# Exercise description
Count every line of the listing where the string "computer" occurs, and reply with the count alone.

# Data to examine

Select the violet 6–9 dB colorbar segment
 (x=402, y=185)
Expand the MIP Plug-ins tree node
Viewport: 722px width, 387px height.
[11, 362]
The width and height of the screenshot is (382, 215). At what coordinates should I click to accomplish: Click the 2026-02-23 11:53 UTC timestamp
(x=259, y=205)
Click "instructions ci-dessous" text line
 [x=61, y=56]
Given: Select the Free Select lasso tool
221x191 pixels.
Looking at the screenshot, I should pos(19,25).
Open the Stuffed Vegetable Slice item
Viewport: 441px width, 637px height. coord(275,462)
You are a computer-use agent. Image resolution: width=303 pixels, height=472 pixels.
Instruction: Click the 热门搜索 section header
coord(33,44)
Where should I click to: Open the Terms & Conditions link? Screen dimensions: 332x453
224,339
==
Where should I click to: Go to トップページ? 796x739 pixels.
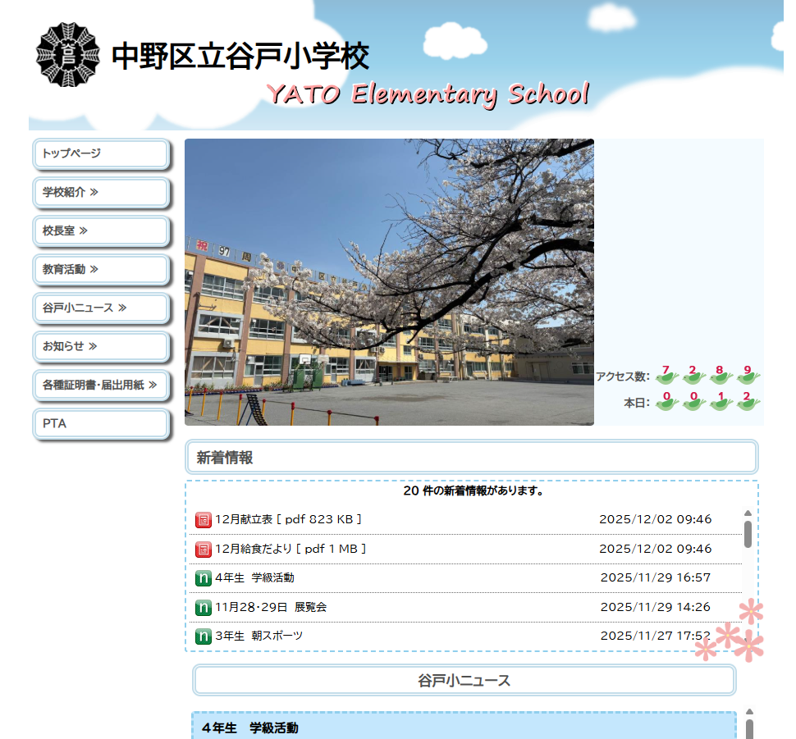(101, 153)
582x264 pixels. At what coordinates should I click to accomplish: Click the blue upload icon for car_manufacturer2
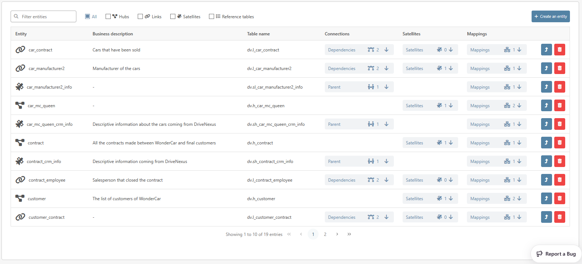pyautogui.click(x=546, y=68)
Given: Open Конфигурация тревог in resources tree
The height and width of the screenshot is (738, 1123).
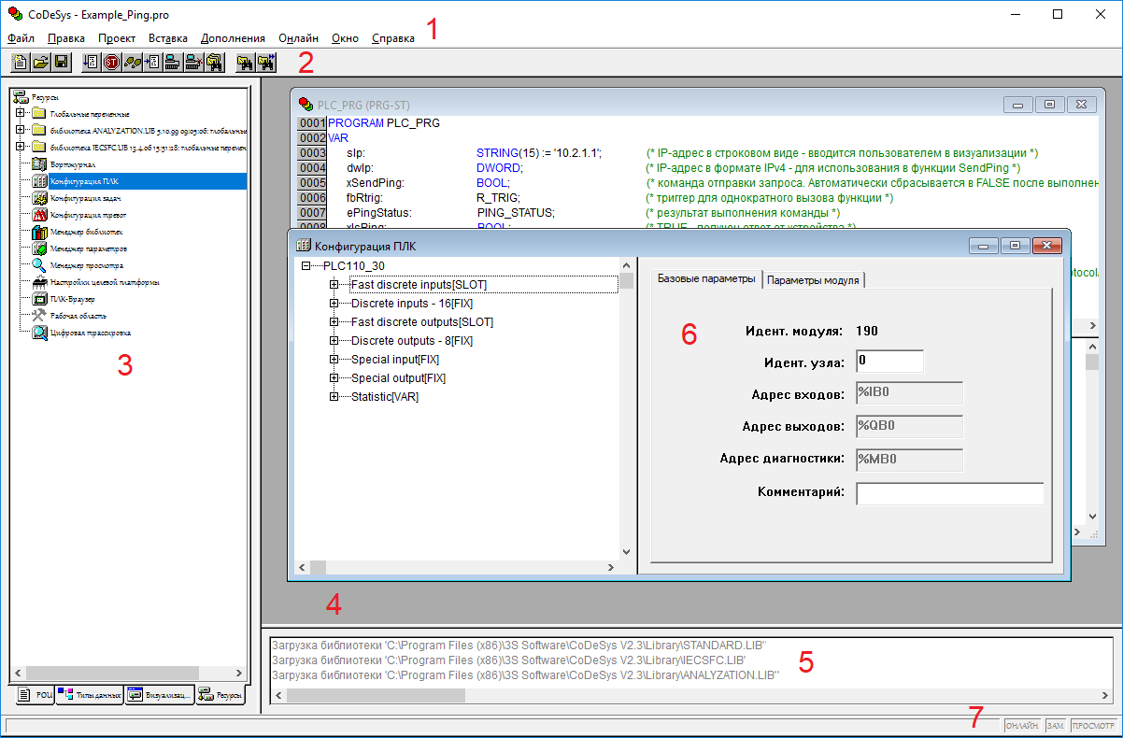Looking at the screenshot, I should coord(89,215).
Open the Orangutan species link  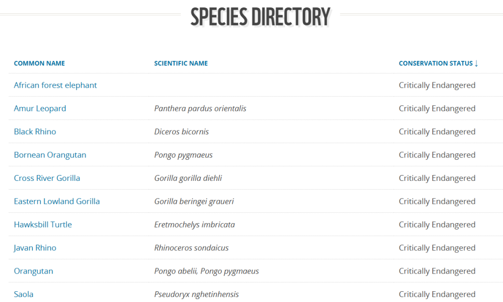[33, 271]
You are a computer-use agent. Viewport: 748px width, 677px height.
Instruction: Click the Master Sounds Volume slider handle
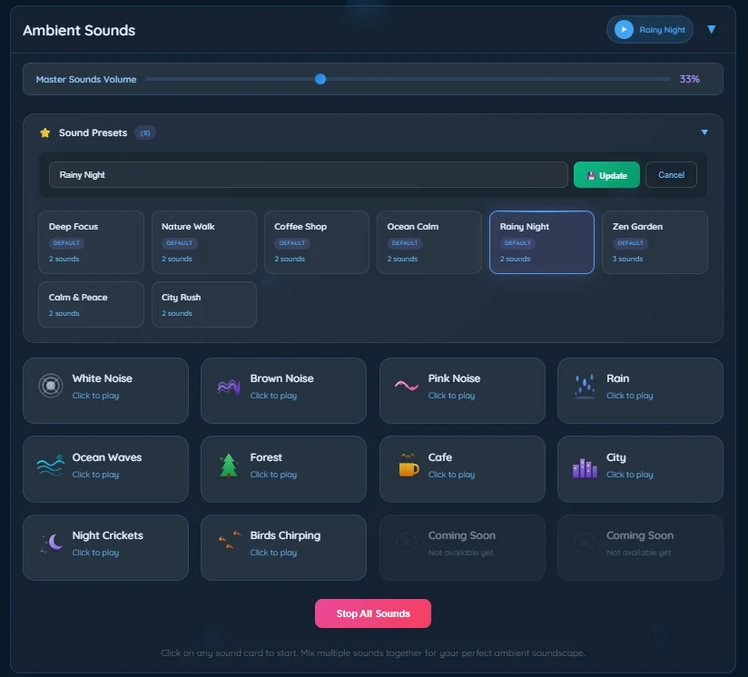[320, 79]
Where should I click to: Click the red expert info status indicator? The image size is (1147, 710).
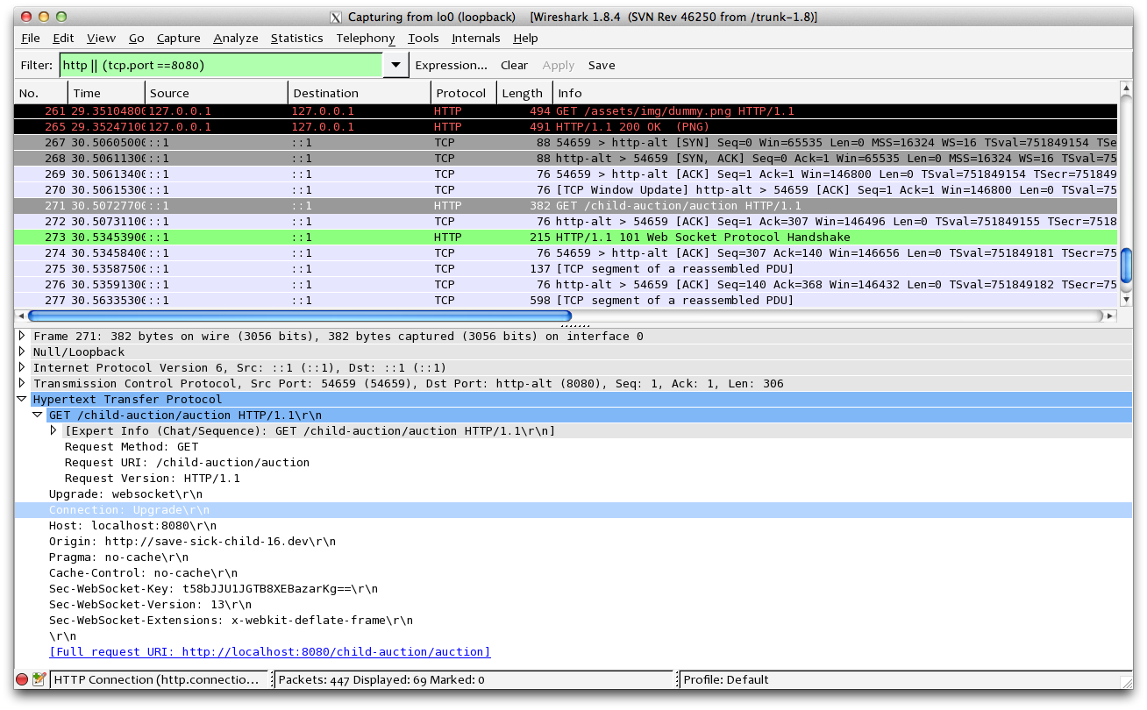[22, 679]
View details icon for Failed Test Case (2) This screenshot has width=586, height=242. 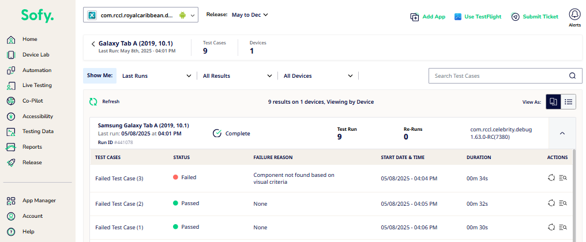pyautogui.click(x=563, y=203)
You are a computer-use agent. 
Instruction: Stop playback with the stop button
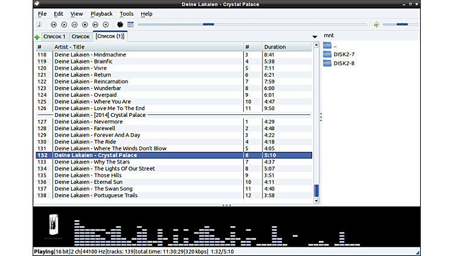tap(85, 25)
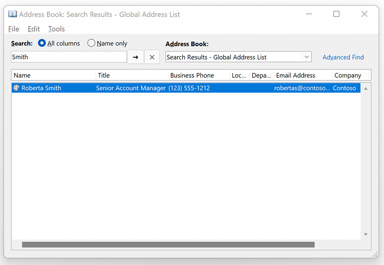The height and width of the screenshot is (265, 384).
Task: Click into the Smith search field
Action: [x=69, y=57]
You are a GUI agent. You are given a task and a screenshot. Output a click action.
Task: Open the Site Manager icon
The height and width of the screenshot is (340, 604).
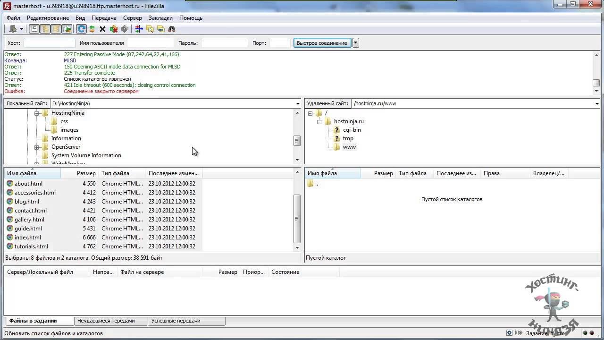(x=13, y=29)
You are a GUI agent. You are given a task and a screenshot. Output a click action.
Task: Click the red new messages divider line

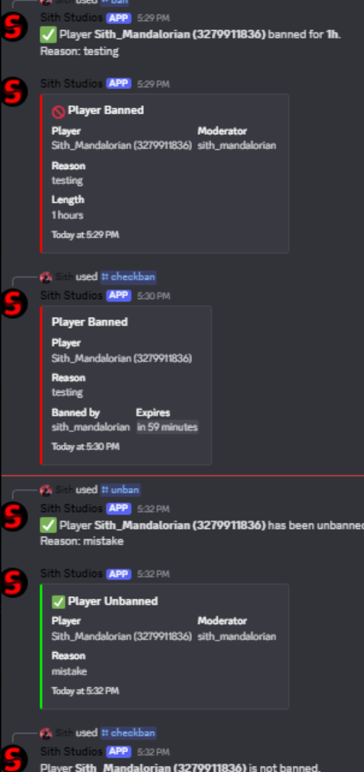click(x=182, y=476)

# Your response
3